A cross-sectional survey of 390 nursing home staff performed during the third wave of COVID-19 pandemic in Ireland (from 20 November 2020 to 4 January 2021) found PTSD in 45.1% of all staff, low mood (38.7%, especially in nurses), and suicidal behavior (13.8% with no difference between job categories) [35]. Interestingly, moral injuries were more present in healthcare givers than in non-clinical staff. During the first COVID-19 wave in Northern Italy (from 15 June to 25 July 2020), Riello et al., reported moderate-to-severe anxiety and/or PTSD in 43% of 1071 nursing home workers [10]. In our study, PTSD prevalence was lower than in the Irish and Italian studies, possibly because of differences in COVID-19 incidence, the timing of the evaluation and specificities in cultural and social environment. Further studies should be conducted to investigate these specificities.

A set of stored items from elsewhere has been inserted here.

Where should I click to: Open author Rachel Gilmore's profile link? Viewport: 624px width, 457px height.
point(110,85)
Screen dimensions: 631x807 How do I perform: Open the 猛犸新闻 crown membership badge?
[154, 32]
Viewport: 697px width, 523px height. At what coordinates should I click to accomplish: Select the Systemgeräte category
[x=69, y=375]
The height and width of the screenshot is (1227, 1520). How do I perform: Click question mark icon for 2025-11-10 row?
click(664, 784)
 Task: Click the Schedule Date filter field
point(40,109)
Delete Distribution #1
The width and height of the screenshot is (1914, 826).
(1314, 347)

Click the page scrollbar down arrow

This study highlighted several factors associated with PTSD, anxiety, depression, and symptoms of BOS. The implication of conflicts with patients [36] and the cancellation of expected holidays leading to family conflicts [37] have already been related to psychological disorders among healthcare workers. Interestingly, temporary worker employment was associated with a greater risk of developing PTSD. Indeed, in their recent article, Ridley et al., underlined the association between economic uncertainty, income volatility and the risk of developing mental illnesses [38]. Hence, precarious economic status resulting from temporary work may increase the risk of PTSD among nursing home staff. This should be confirmed in further studies.

Although the fear of managing COVID-19 resident was associated with a higher prevalence of PTSD, a high level of exposure to COVID-19 in nursing home residents was associated with a lower one. This surprising finding could be explained by the degree of information and expertise in workers managing COVID-19 patients.

We must acknowledge certain limitations. First, participation rate was around 10%, as classically reported in cross-sectional survey without possibility of personal reminder (respecting responder anonymity). The personnel participation varied between institutions (1–83%). Only 66 of 134 contacted nursing homes agreed to participate. The timing of our study (after the third wave, June-July 2021) was perhaps too long after the start of the pandemic with participant weariness leading to a low response rate. Second, due to its cross-sectional survey design, our study could only determine associated factors with probable PTSD, anxiety, depression, and BOS, without any causal relationship. To isolate risk factors of these psychological disorders, cohort or case control designs might have been more appropriate, but none have been performed so far. Third, data on participant follow-up by mental health professionals and the intake of psychotropic medication at the time of the survey was not included in the analysis. Hence, prevalence of psychological disorder may have been underestimated. Yet, these factors were also not taken into account in other similar studies conducted in nursing homes [10, 35]. Fourth, while PCL-5 and HADS have been used in population survey studies [31, 39], these are screening instruments. The lack of clinical interview prevented us from confirming the diagnoses, that can only be considered as probable. The HADS was initially designed to detect depression and anxiety in hospitalized patients, however this has been effectively used in a wide variety of studies including non-admitted participants [40, 41]. Finally, private for-profit nursing homes were underrepresented.

This study shows that the COVID-19 pandemic was accompanied by a risk of developing psychological disorders in nearly a third of nursing home workers. Some factors linked to the COVID-19 pandemic (fear of managing COVID-19 patient), and others such as conflicts with residents and colleagues, and cancellation of leave were associated with a higher prevalence of probable PTSD, anxiety, depression and BOS. These findings could plea for continuing surveying nursing home workers, as this population is particularly at risk for psychological disorders. These surveys could lead to preventive and therapeutic measures.